When Crowley asked Franken about his Cruz’s Op-Ed in the Washington Postin which the McCarthy impersonator said “regulating the Internet threatens entrepreneurial freedom,” much like he believes the Affordable Care Act is “strangling our health-care” industry,” Franken responded just how he should have: with the facts.

CROWLEY: [Cruz wrote] “Net neutrality is Obamacare for the Internet. It would put the government in charge of determining Internet prices, terms of service and what types of products and services can be delivered, leading to fewer choices, fewer opportunities and higher prices. Government-regulated utilities invariably destroy innovation and freedom.” Your reaction?
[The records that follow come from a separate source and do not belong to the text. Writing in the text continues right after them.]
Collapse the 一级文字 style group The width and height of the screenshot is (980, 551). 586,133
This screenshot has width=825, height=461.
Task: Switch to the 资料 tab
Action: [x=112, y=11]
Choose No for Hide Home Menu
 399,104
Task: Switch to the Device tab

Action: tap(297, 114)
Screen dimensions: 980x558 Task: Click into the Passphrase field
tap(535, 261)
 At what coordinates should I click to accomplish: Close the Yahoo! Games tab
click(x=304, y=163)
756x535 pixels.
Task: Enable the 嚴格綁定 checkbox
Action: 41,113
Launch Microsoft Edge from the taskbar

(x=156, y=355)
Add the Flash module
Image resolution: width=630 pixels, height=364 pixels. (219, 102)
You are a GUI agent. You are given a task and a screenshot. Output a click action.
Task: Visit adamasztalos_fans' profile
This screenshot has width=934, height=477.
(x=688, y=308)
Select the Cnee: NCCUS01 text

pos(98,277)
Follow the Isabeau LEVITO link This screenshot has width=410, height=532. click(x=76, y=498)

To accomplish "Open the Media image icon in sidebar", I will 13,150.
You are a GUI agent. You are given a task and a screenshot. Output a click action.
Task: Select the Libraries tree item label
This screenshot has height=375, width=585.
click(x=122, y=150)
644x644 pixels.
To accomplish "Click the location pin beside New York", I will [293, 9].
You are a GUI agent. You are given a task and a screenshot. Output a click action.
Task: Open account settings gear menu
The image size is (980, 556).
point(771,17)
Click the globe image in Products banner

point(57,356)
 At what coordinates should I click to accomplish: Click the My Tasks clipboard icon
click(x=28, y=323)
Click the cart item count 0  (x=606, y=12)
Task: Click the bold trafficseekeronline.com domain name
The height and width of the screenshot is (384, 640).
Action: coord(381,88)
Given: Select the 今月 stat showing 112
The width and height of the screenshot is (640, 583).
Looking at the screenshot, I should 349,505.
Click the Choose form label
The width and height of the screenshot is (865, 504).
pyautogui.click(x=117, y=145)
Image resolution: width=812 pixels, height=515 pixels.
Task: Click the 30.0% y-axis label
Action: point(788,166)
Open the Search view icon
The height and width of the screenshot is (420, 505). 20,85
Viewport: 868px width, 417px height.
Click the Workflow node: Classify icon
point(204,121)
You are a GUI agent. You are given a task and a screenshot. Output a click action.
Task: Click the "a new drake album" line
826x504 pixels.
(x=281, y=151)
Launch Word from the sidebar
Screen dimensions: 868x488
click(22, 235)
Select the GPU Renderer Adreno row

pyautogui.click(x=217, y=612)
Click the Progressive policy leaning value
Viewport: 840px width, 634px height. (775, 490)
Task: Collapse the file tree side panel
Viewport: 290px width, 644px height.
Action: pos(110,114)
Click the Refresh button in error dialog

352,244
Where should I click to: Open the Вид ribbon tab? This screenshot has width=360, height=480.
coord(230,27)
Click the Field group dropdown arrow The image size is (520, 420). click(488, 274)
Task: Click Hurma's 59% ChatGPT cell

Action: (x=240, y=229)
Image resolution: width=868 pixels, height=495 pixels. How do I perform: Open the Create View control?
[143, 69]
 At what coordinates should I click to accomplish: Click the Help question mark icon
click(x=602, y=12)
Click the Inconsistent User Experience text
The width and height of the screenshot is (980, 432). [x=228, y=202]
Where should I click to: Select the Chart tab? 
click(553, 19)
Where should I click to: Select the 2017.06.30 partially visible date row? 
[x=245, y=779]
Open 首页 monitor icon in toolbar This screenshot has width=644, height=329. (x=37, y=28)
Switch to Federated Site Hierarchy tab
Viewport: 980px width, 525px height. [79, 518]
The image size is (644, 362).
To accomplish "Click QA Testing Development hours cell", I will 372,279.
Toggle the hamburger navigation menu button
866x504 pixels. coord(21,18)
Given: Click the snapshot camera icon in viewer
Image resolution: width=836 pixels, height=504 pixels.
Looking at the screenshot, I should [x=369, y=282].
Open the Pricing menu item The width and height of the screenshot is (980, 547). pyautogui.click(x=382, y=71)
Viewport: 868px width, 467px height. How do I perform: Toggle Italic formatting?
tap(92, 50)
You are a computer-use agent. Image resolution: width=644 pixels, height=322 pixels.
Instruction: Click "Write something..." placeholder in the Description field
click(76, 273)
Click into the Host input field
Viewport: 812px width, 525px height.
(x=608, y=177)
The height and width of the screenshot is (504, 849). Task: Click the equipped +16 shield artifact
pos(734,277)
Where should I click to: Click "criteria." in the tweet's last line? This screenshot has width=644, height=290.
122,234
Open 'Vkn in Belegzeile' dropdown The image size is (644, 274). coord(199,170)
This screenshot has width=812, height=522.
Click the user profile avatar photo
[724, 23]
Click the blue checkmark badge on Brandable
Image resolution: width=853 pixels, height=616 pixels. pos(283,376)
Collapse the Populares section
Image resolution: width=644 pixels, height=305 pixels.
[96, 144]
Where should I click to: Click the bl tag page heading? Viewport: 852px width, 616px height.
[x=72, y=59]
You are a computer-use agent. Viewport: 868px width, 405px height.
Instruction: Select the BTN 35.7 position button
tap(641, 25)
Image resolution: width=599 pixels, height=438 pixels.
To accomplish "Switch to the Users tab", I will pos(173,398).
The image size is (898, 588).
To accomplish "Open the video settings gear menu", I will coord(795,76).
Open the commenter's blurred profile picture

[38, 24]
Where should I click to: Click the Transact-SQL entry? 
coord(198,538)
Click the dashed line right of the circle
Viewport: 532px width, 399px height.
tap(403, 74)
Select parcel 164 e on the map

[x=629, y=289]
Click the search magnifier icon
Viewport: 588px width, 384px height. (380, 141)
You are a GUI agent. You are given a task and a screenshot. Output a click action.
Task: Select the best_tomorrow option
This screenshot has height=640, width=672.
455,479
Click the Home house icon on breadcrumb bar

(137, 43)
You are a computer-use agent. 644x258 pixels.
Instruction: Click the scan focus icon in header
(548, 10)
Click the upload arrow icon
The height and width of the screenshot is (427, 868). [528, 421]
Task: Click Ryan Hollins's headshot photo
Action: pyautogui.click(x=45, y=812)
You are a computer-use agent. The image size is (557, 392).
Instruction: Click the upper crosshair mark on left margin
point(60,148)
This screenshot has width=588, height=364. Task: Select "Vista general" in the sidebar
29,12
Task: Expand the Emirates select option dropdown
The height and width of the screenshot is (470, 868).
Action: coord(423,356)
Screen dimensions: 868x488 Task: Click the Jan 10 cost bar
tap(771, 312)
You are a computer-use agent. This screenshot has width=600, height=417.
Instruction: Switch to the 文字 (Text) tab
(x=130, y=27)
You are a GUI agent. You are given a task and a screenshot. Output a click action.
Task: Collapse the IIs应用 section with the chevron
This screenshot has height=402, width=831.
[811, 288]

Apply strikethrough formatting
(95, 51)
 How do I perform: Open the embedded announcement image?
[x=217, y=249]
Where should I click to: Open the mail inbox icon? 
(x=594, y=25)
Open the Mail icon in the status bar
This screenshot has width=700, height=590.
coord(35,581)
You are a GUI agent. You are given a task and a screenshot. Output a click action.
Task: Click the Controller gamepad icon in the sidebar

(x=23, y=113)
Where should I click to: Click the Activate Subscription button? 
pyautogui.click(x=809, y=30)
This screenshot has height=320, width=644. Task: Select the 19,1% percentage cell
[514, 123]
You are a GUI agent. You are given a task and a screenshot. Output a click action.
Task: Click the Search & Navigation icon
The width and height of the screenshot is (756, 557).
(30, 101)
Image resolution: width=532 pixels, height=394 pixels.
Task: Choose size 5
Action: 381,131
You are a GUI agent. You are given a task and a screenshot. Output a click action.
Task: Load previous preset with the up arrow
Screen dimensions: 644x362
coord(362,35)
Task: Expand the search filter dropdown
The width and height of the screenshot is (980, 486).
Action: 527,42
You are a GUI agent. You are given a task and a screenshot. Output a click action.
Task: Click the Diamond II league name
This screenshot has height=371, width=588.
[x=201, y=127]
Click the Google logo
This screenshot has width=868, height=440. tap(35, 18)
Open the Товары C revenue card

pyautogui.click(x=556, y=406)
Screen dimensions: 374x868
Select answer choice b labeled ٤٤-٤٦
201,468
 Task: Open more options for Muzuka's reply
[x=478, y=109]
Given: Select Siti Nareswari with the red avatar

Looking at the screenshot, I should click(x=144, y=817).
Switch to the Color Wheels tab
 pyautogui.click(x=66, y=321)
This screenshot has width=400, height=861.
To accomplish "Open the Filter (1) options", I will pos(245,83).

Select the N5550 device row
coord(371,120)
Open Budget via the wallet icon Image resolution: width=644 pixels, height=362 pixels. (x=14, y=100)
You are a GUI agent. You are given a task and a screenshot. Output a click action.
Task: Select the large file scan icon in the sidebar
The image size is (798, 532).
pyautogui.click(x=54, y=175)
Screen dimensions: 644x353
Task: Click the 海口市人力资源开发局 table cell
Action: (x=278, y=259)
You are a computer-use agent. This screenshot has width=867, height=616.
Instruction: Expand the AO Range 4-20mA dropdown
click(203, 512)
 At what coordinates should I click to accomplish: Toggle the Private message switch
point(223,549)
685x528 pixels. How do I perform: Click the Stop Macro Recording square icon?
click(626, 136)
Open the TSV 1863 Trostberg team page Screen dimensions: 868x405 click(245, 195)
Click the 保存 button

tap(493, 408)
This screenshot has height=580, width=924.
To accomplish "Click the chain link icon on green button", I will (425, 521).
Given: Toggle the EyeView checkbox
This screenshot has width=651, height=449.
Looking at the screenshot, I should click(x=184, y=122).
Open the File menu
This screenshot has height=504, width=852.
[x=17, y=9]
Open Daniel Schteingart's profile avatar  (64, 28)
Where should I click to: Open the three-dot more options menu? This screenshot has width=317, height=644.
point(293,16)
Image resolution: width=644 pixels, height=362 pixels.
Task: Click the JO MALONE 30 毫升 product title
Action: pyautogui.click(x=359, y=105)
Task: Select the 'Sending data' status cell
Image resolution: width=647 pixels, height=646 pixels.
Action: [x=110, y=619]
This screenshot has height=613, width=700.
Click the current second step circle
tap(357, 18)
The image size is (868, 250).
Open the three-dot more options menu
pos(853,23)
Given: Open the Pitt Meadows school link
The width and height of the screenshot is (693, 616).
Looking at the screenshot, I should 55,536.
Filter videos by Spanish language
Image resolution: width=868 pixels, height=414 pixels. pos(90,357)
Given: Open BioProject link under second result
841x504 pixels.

FRANKEN: He has it completely wrong. He just doesn’t understand what this issue is. We’ve had net neutrality the entire history of the Internet, so when he says this is the Obamacare… Obamacare was a government program that fixed something, that changed things. This is about reclassifying something, so it stays the same. This would keep things exactly the same. And the pricing happens by the value of something.

Thank you, Senator Franken. Thank you for pointing out that net neutrality has nothing to do with left vs. right ideology. It’s simply a fact that a founding principle of the Internet is in fact net neutrality. That is a key part of what has made the Internet work, and has given companies the freedom to be innovative. If one supports freedom, they must support net neutrality. As Franken pointed out, take a look at the innovation that was Google Video and YouTube. Google had created a video system called “Google Video,” but a group of three entrepreneurs created YouTube, a better video delivery system. They both had equal access to Internet bandwidth, and consumers thought YouTube was better. Google then paid $1.65 billion dollars to acquire YouTube. If net neutrality was lost, then innovation, entrepreneurship and fairness in a global economy is lost.

So, again, thank you, Senator Franken, for calling out your ridiculous and fear-mongering colleague.